-------- DATA LISTING
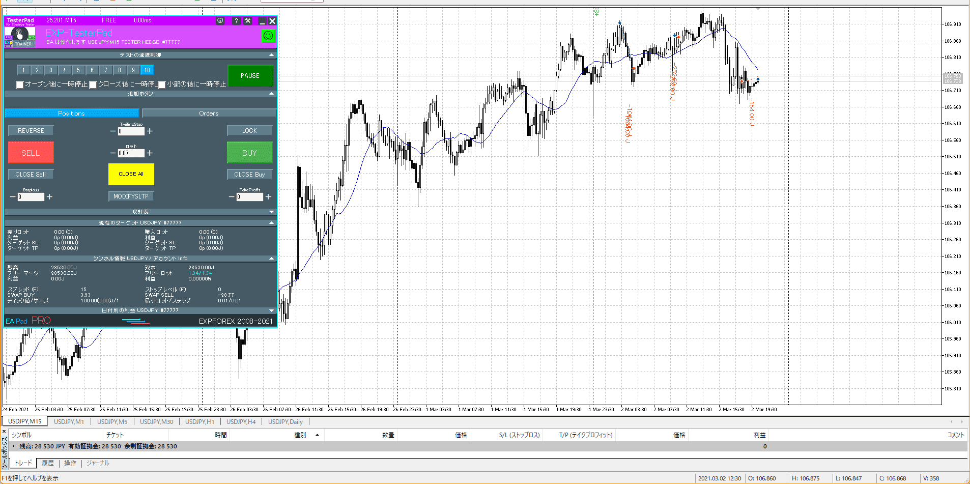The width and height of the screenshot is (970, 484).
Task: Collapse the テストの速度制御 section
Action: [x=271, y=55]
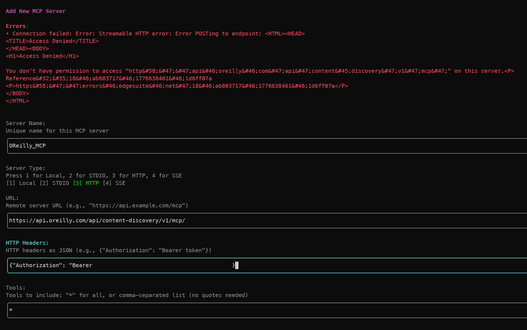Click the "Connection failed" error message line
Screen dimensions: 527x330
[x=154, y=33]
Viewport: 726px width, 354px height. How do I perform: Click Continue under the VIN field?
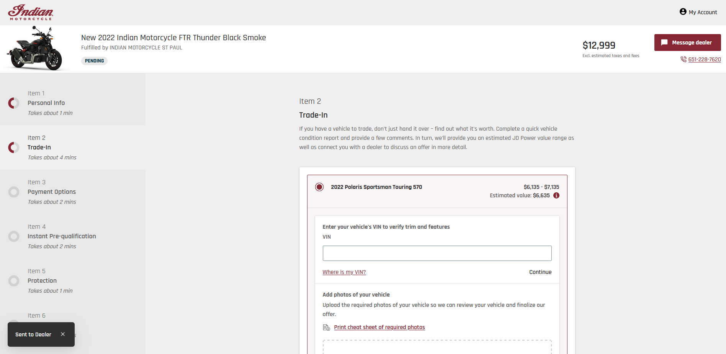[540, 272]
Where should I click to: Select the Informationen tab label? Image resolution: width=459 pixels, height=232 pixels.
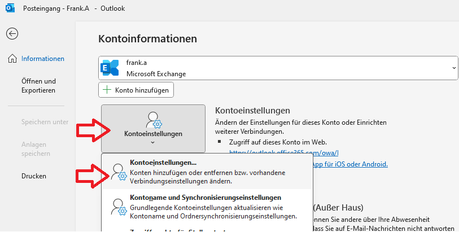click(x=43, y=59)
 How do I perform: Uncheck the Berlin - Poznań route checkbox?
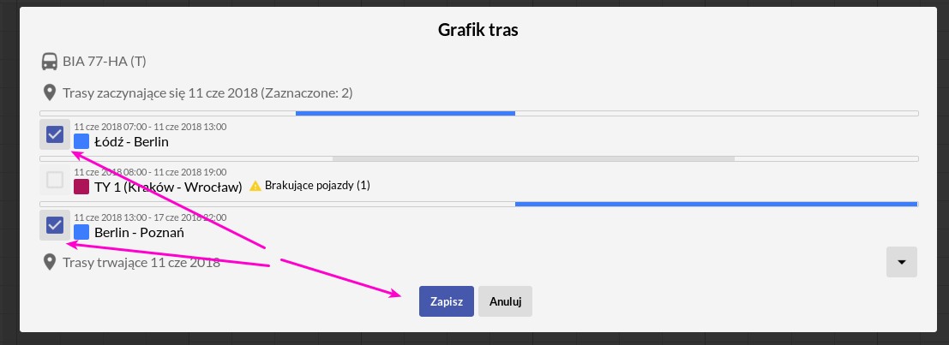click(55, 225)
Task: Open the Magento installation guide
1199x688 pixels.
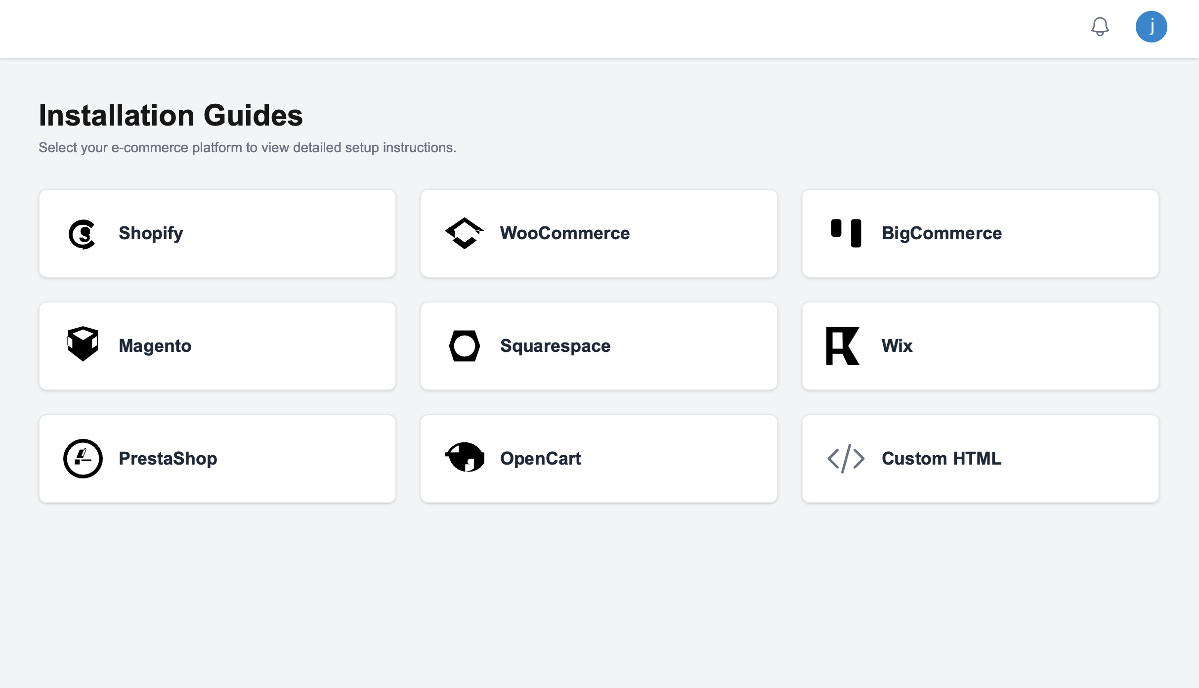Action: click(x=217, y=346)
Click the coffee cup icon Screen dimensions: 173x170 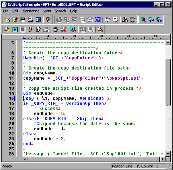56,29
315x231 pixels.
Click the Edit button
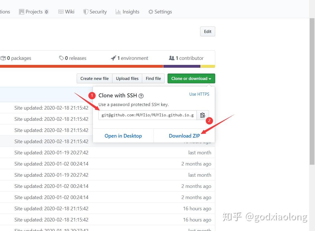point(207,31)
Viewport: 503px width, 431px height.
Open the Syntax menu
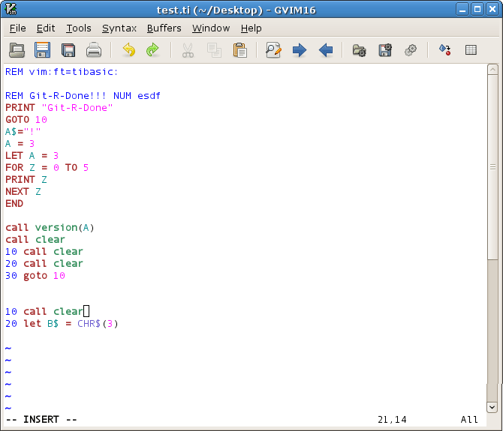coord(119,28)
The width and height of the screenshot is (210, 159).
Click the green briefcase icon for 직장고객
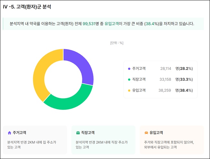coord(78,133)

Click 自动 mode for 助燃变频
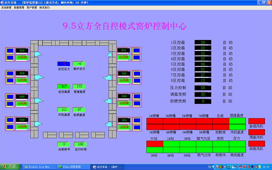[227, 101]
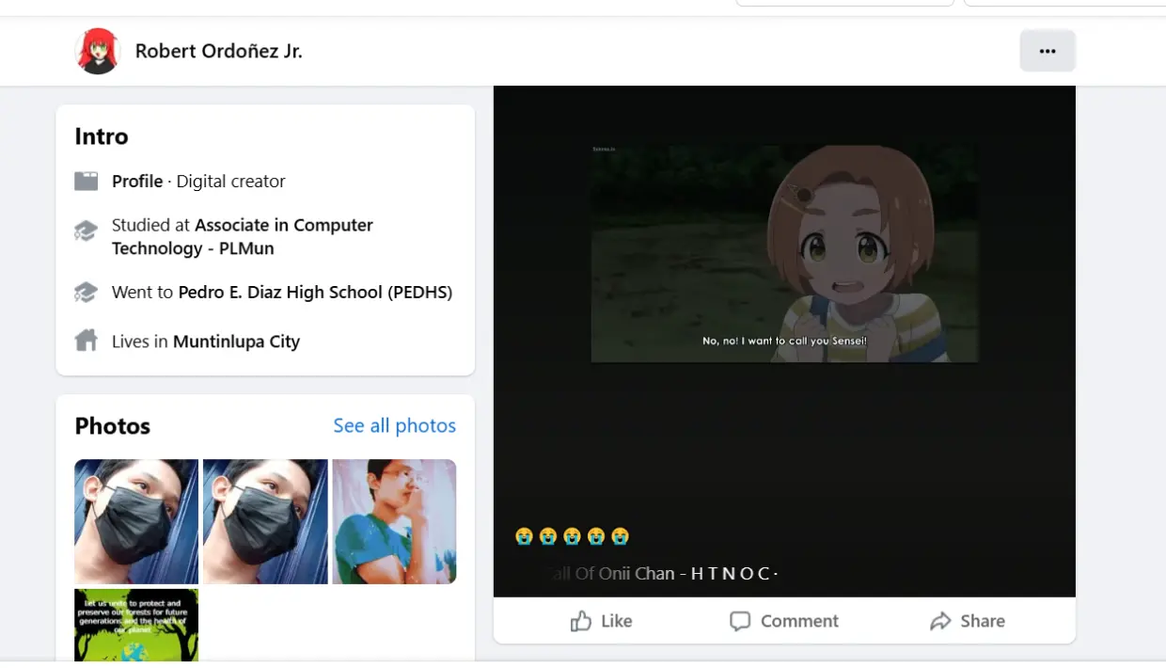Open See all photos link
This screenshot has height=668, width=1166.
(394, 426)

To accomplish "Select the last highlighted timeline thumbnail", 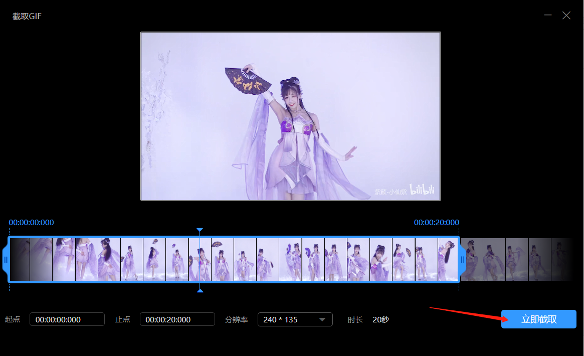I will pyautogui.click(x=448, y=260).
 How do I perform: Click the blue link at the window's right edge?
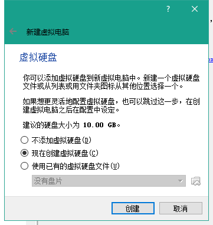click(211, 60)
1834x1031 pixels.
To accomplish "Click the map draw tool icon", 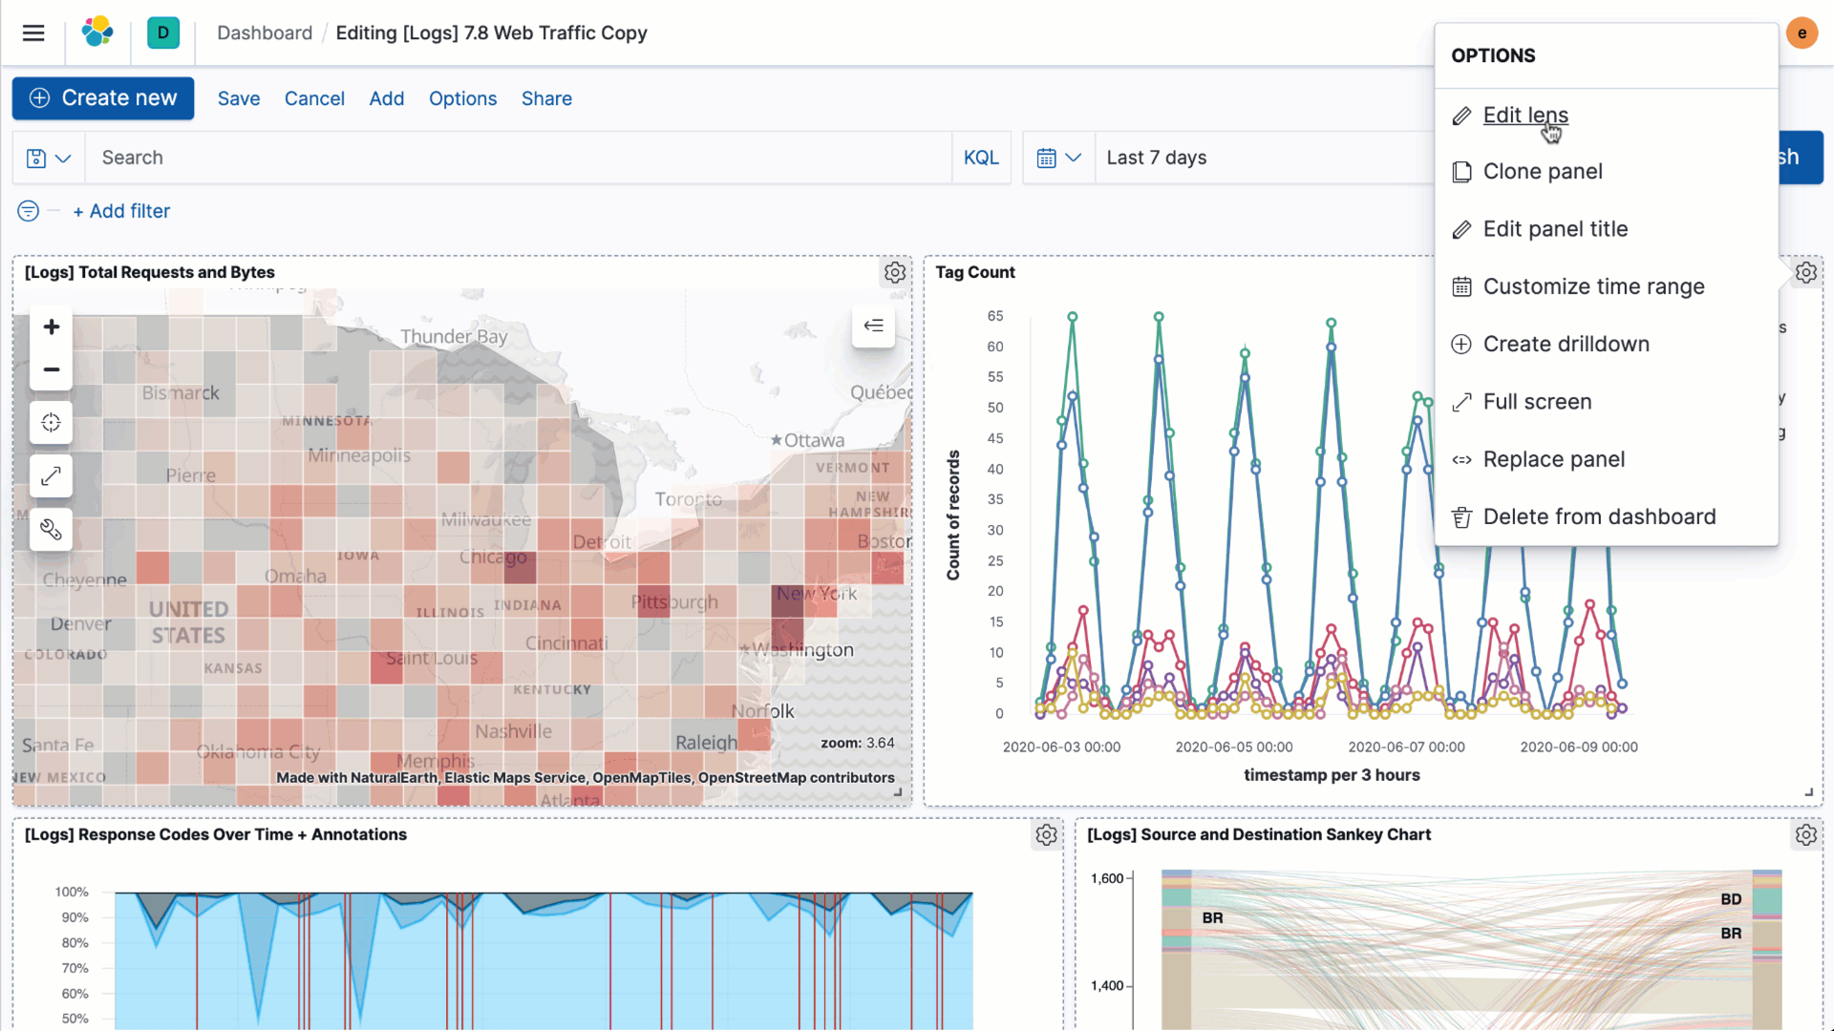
----------------
TRY IT :: The answer must be an exact copy of the lines from the one containing "How do I perform: Click the" through the last line of the records, and nothing else. Pictures do not belong in it.

TASK SOLUTION ::
 How do I perform: Click the blue link at the window's right edge?
click(211, 60)
1834x1031 pixels.
To accomplish "Click the map draw tool icon", 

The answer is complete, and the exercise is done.